- _EXTRACT_
● ● ● ● ●
Studio album by 2nd Chapter of Acts
- Released: May 1974
- Studio: Sun West Studios in Hollywood, California
- Genre: Jesus music
- Length: 37:10
- Label: Myrrh
- Producer: Buck Herring

2nd Chapter of Acts chronology
|  | With Footnotes (1974) | In the Volume of the Book (1975) |

Singles from With Footnotes
- "Easter Song" Released: 1974;

= With Footnotes =

With Footnotes is the debut album by the Christian group 2nd Chapter of Acts, released in 1974. It contains one of the group's most well-known songs, "Easter Song", which was named by CCM Magazine in 1998 as the No. 4 Christian song of all time.

==Track listing==

Source(s):

| No. | Title | Writer(s) | Length |
|---|---|---|---|
| 1. | "Which Way the Wind Blows" | Annie Herring, Nelly Ward | 4:58 |
| 2. | "Goin' Home" | Annie Herring | 2:48 |
| 3. | "With Jesus" | Annie Herring, Buck Herring | 2:45 |
| 4. | "The Devil's Lost Again" | Buck Herring, Edward Overstreet | 3:06 |
| 5. | "Love, Peace, Joy" | Annie Herring | 2:33 |
| 6. | "I Don't Wanna Go Home" | Annie Herring, Buck Herring | 2:28 |
| 7. | "Easter Song" | Annie Herring | 2:20 |
| 8. | "He Loves Me" | Annie Herring | 5:07 |
| 9. | "Good News" | Annie Herring | 3:20 |
| 10. | "I Fall in Love / Change" | Annie Herring | 4:22 |
| 11. | "The Son Comes Over the Hill" | Annie Herring | 3:23 |
| Total length: |  |  | 37:10 |

==Personnel==
- 2nd Chapter of Acts – vocals
- Mike Been – bass
- Mike Deasy – guitar
- Jim Gordon – drums
- John Guerin – drums
- Annie Herring – piano
- Tom Keene – piano, string/horn arrangements on "I Don't Wanna Go Home"
● ● ● ● ●
- _DATA_
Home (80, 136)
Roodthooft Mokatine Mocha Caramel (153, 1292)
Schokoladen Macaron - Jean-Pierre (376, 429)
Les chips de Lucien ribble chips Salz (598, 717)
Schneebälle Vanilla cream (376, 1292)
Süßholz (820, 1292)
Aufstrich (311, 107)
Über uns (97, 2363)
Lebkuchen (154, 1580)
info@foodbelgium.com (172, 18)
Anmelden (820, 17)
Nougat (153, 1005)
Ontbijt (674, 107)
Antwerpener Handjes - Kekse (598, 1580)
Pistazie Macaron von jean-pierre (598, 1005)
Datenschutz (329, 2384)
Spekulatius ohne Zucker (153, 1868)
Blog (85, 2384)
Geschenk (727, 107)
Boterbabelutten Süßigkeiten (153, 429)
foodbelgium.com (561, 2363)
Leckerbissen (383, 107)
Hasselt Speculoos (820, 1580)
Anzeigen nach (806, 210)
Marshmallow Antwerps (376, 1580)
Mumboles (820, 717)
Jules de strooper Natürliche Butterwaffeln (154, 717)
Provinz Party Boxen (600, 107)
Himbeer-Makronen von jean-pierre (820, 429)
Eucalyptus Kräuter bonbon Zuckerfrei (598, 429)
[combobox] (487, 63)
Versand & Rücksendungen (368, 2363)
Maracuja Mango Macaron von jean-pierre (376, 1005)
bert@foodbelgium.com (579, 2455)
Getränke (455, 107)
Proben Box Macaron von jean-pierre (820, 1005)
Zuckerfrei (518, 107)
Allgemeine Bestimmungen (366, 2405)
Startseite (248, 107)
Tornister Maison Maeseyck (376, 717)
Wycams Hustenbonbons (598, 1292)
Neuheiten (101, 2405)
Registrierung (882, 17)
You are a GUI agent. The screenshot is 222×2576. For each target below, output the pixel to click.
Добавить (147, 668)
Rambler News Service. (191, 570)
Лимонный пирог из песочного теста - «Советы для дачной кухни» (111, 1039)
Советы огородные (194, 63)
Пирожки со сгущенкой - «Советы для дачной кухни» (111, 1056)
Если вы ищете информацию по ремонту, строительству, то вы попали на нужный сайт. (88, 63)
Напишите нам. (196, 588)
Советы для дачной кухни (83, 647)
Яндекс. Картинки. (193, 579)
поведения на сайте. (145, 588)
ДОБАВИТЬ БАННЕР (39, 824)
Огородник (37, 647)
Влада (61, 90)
● ● ● ● ●
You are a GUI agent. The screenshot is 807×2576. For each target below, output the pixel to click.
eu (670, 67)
● ● ● ● ●
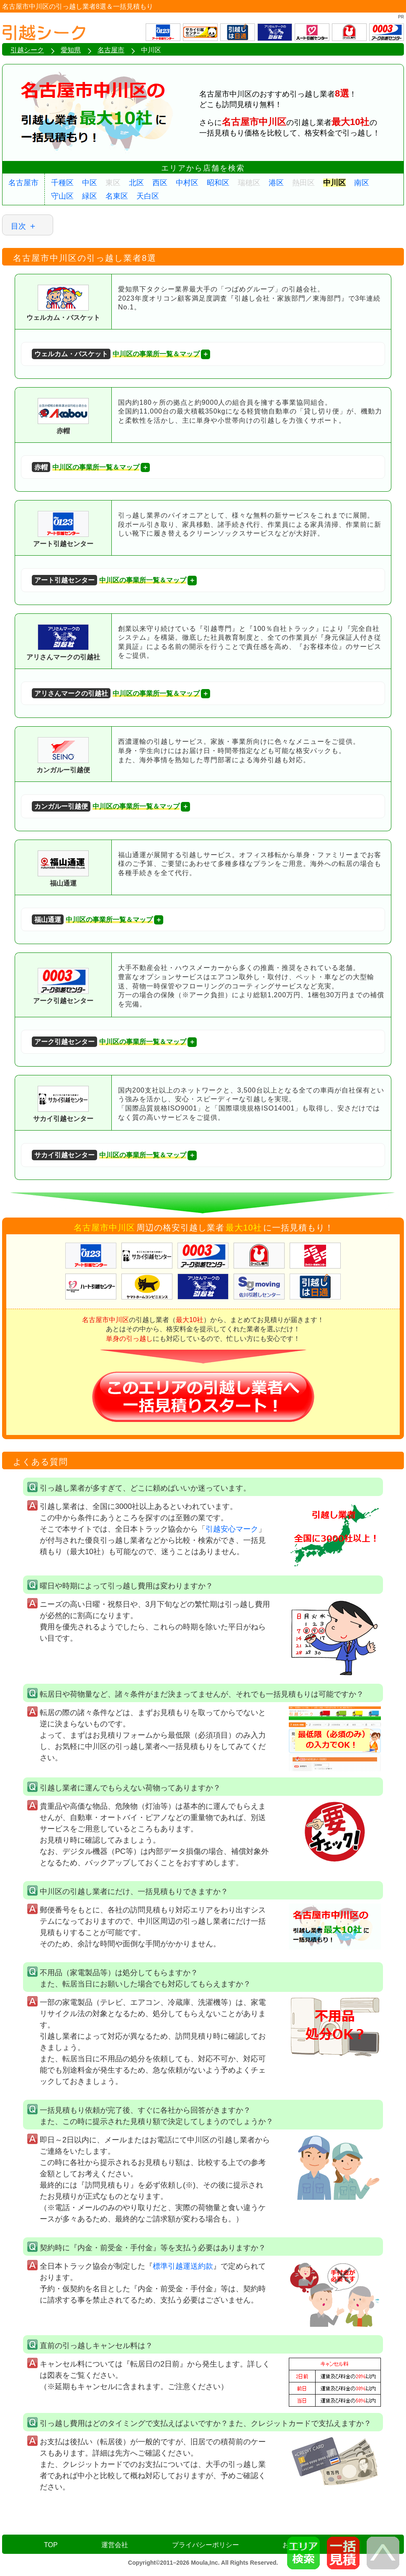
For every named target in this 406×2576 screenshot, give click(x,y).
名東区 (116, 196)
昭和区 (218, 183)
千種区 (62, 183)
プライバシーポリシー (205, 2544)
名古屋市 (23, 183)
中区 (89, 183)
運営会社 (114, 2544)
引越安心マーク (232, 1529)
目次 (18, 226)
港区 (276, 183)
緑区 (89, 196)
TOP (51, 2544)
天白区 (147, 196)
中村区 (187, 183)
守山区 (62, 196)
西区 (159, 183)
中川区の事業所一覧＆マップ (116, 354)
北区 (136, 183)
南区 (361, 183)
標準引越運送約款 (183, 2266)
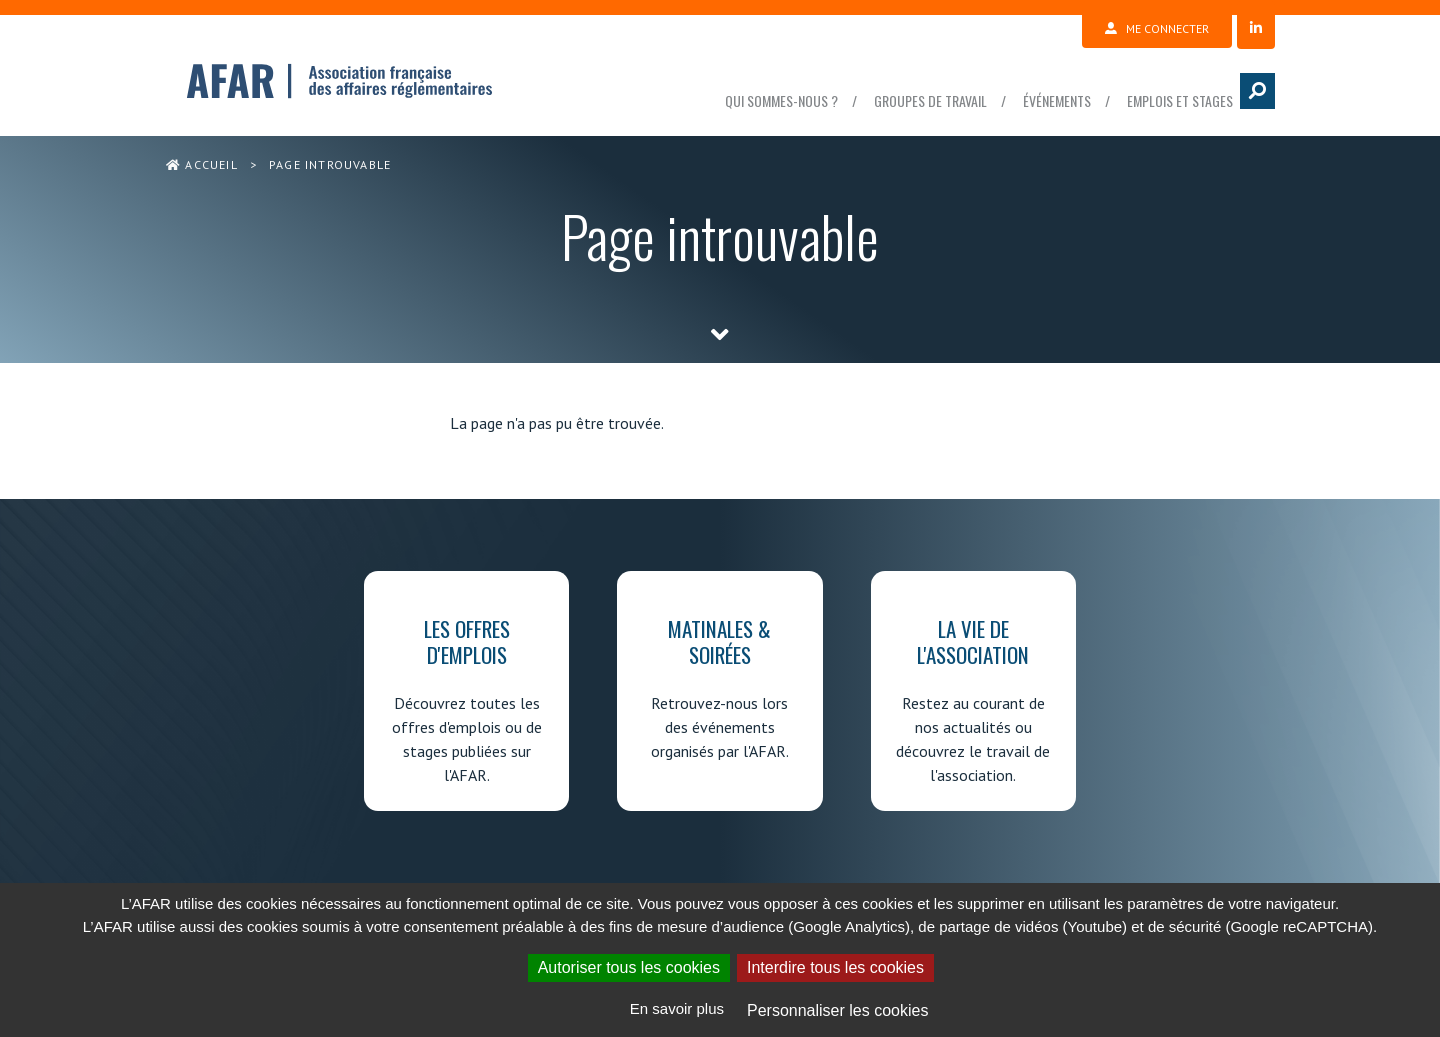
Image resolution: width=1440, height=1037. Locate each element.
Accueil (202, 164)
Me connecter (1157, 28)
● ● ● ● ●
- _SET TASK A_
Could you condense the paragraph beginning "With Footnotes is the debut album" in the With Footnotes article into one shorter sentence that keeps its main facts?
- _SET TASK B_
Would you transcribe the With Footnotes article between "Singles from With" and "of all time.", inclusive?

- _OUTPUT A_
With Footnotes, the 1974 debut album by Christian group 2nd Chapter of Acts, includes the group's well-known "Easter Song," which CCM Magazine ranked in 1998 as the No. 4 Christian song of all time.

- _OUTPUT B_
Singles from With Footnotes
- "Easter Song" Released: 1974;

= With Footnotes =

With Footnotes is the debut album by the Christian group 2nd Chapter of Acts, released in 1974. It contains one of the group's most well-known songs, "Easter Song", which was named by CCM Magazine in 1998 as the No. 4 Christian song of all time.